Per Sartor è necessario che la sostenibilità “sia certificata, perché la certificazione è un’arma fondamentale per dare sostanza e anche metodo di lavoro all’azienda in un percorso così complesso e ambizioso”. Il manager, che è anche vicepresidente di Unione italiana vini (Uiv), ha quindi spiegato che “come azienda, nella Uiv abbiamo portato avanti il discorso della certificazione nazionale con il ministero dell’Agricoltura, in modo che quando un’impresa si dice sostenibile ci sia qualcuno che controlli che il protocollo comune sia stato rispettato”. “Adesso ci siamo quasi, abbiamo fatto un grande lavoro e ci sono degli standard fatti bene, faremo di tutto perché venga approvata, auspico entro il 2023” ha proseguito Sartor, evidenziando che “come Uiv cercheremo di spingere, perché una certificazione con il sigillo del ministero dell’Agricoltura darebbe un grande impulso a quelle aziende che oggi potrebbero certificarsi ma ancora non ne vedono un vantaggio”. “Quando l’Europa ha saputo che eravamo così avanti con questa certificazione – ha continuato – ha detto ‘noi ci fermiamo, fatela voi e poi valutiamo se adottarla’, quindi abbiamo la possibilità di far adottare un nostro standard invece di prenderne noi un altro, però dobbiamo sbrigarci prima che magari lo facciano gli spagnoli e i tedeschi”.

In un dialogo con Marco Frey, ordinario di Economia della Sant’Anna di Pisa, che ha tenuto una relazione su “Sostenibilità e responsabilità d’impresa nella filiera del vino”, Sartor ha ribadito più volte che non può esserci “sostenibilità se non c’è anche la sostenibilità economica”.

Per quanto riguarda il tema del rapporto tra vino e salute, l’ad di Ruffino è stato chiaro. “C’é il consumo e c’è l’abuso, per il primo noi abbiamo una grande responsabilità a cui non vogliamo venire meno e cerchiamo di educare il consumatore a bere in modo moderato e responsabile” ha spiegato, aggiungendo che “il secondo è invece un aspetto patologico che va affrontato dai medici e gestito da professionisti: mischiare e confondere queste due cose, significa accanirsi contro il consumo e non risolvere il tema dell’abuso”.
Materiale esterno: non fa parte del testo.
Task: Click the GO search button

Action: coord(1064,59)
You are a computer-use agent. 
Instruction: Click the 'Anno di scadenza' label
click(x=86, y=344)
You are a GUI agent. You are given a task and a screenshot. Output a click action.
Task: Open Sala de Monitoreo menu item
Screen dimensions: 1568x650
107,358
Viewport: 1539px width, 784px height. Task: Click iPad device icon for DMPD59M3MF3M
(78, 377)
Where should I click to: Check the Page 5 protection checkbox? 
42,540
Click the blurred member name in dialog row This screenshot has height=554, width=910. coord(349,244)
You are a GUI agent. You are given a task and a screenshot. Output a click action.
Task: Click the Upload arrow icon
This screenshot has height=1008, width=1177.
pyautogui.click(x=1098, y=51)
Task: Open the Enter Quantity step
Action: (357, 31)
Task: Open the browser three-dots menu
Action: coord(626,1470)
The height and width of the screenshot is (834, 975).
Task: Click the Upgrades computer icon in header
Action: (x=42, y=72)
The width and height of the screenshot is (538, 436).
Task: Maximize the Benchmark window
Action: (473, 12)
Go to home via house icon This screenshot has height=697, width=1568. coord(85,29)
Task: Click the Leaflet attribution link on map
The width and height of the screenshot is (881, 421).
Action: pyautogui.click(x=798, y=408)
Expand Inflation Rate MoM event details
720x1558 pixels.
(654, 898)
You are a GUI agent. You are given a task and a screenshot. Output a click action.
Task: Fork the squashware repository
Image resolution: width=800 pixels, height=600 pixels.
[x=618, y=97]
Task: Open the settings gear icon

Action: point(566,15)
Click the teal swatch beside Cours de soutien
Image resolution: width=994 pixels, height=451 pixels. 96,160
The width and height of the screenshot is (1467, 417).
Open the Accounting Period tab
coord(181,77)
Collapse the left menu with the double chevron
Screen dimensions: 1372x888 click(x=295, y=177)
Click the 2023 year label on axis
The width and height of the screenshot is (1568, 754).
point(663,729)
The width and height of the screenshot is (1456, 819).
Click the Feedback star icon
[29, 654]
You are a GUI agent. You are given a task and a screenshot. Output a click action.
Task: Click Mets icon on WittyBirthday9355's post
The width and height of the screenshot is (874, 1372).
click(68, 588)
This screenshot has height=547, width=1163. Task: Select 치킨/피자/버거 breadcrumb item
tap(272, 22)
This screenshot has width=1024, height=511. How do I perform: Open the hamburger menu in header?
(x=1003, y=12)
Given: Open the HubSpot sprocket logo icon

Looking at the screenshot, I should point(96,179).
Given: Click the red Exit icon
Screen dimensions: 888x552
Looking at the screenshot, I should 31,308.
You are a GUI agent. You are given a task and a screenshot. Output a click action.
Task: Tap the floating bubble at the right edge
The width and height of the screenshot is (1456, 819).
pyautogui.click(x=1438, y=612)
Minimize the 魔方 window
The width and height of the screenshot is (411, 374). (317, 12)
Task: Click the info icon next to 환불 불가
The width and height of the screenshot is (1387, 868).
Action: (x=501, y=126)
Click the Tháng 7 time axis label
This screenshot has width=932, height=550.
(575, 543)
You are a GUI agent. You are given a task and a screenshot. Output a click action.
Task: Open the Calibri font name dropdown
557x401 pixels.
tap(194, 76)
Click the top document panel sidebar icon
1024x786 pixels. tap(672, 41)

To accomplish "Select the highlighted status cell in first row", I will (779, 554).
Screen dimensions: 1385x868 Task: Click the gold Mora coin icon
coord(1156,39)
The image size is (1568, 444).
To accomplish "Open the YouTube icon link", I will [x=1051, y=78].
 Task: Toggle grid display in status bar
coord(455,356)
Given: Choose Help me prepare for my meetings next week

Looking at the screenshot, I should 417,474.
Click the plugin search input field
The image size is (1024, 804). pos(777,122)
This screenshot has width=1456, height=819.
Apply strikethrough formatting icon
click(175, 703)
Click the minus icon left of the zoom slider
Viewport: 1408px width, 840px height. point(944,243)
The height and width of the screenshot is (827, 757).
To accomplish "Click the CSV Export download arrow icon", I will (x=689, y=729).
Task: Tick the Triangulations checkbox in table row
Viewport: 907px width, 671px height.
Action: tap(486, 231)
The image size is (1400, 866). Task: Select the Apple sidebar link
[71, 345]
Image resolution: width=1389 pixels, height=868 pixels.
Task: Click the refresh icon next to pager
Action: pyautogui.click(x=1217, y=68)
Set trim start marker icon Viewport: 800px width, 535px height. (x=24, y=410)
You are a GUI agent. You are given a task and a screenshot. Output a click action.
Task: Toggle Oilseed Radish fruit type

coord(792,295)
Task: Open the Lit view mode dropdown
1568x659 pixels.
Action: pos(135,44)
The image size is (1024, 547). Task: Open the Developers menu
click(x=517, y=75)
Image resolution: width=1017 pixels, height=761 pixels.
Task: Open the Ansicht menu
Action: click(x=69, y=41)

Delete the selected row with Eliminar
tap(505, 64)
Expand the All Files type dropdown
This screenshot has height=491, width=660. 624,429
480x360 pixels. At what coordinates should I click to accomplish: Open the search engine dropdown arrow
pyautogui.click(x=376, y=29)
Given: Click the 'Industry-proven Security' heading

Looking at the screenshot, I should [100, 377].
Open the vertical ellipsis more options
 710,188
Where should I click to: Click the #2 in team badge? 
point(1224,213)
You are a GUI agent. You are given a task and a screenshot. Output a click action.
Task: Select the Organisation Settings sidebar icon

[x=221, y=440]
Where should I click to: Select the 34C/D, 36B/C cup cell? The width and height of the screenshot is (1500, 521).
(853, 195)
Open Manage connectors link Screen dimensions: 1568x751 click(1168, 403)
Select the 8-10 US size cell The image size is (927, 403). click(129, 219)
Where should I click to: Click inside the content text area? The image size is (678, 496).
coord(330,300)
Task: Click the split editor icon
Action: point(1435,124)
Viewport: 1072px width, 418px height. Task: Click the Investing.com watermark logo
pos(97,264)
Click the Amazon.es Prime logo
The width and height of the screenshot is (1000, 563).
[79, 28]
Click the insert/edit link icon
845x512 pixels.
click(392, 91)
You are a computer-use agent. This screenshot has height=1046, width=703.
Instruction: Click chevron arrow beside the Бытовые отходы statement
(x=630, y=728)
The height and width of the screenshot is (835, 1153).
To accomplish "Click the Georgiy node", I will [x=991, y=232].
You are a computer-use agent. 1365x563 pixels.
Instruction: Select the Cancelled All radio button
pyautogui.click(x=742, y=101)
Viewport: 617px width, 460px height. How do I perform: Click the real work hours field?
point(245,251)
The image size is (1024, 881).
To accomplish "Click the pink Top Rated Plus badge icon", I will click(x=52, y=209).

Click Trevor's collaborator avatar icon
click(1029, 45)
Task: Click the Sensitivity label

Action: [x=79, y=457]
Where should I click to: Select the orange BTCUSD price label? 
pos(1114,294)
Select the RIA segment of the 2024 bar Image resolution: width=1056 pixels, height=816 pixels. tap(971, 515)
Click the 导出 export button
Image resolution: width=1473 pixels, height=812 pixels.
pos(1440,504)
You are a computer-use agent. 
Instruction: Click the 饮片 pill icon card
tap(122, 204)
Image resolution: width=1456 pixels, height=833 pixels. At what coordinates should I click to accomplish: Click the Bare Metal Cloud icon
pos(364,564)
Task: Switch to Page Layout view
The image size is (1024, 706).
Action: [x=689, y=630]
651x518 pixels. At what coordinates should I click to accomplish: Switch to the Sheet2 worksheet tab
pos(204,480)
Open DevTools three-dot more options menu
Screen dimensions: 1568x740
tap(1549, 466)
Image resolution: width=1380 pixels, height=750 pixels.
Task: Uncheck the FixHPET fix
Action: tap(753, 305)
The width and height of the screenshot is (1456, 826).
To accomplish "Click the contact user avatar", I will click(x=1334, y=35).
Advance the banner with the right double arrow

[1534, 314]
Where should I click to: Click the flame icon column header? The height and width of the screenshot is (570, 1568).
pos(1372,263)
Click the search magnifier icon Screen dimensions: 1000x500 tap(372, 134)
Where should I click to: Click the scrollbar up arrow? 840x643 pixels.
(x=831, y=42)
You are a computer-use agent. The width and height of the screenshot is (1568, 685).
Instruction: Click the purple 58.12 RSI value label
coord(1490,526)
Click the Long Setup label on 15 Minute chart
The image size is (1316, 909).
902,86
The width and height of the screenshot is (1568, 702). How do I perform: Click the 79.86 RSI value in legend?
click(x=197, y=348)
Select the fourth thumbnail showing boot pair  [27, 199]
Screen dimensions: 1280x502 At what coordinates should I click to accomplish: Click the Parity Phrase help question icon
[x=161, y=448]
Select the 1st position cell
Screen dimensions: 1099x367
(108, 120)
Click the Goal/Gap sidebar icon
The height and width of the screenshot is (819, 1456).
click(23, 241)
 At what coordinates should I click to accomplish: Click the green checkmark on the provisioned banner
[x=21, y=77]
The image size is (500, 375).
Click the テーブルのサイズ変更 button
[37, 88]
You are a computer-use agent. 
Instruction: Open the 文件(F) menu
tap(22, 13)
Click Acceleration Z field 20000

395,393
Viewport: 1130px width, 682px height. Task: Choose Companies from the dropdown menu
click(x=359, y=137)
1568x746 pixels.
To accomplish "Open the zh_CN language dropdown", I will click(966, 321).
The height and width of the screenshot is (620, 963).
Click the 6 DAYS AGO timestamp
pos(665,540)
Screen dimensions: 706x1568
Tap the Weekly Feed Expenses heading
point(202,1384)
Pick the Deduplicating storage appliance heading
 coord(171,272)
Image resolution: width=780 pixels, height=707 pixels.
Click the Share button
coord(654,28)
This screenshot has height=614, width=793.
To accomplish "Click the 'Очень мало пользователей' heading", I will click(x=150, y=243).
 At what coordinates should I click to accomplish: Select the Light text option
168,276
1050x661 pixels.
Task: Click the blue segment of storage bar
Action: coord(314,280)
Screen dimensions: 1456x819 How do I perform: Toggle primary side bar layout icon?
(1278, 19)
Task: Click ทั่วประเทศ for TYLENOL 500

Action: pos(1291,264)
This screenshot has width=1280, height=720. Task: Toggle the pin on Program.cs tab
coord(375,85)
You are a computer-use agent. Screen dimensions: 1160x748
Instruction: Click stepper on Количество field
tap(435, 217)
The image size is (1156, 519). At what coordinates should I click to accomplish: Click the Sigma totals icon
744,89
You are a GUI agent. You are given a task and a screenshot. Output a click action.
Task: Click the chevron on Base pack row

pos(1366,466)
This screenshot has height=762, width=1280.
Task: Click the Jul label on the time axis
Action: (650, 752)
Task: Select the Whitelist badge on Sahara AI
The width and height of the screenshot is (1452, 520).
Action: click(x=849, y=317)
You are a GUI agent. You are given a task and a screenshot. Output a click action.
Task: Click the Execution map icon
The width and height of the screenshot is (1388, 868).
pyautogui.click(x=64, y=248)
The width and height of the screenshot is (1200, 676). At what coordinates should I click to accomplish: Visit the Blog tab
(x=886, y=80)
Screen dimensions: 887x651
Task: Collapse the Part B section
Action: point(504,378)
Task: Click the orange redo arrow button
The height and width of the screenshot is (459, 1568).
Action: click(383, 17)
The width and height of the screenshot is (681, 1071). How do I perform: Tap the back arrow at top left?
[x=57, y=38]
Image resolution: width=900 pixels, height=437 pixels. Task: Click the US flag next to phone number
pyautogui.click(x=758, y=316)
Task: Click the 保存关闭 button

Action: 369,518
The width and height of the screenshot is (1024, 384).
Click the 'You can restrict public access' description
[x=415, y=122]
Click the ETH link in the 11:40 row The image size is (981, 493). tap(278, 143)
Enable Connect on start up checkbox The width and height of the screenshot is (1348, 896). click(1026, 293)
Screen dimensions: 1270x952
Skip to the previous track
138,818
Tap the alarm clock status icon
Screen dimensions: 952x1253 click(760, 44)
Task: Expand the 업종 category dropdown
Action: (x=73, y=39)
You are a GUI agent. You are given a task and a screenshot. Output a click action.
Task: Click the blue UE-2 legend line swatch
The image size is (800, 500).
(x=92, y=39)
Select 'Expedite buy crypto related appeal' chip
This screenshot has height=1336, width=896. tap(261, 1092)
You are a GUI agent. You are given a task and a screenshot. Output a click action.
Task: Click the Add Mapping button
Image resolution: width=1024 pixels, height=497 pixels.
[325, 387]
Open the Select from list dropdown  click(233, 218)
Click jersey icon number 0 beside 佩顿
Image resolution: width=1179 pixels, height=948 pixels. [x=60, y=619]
Rispondendo infine ai giornalisti che gli chiedevano del fenomeno del vino “low e zero alcol” (ciò a bassa gradazione o addirittura analcolico) Sartor ha spiegato “credo sia una domanda legittima del consumatore e penso ci sia un bello spazio per il mondo del vino per rispondere a questa domanda facendo dei prodotti anche di qualità”. “Se oggi la domanda in Italia è relativamente bassa è perché quasi nessuno ha assaggiato questi prodotti, mentre negli Usa è un segmento che invece è già partito molto bene” ha continuato, sottolineando che “quindi ci crediamo assolutamente ma questo non significa che dovremo fare il Chianti Classico o il Barolo ‘low alcol’ perché quelli sono vini che hanno una loro identità e una loro storia”. “A chi dice che il low alcol va intaccare quella storia e la dignità del vino, io chiedo allora cosa c’è di dignitoso in un vino venduto a 1 euro a bottiglia? Nulla” ha proseguito, concludendo “il low alcol, anche dal punto di vista economico, può essere un’opportunità”.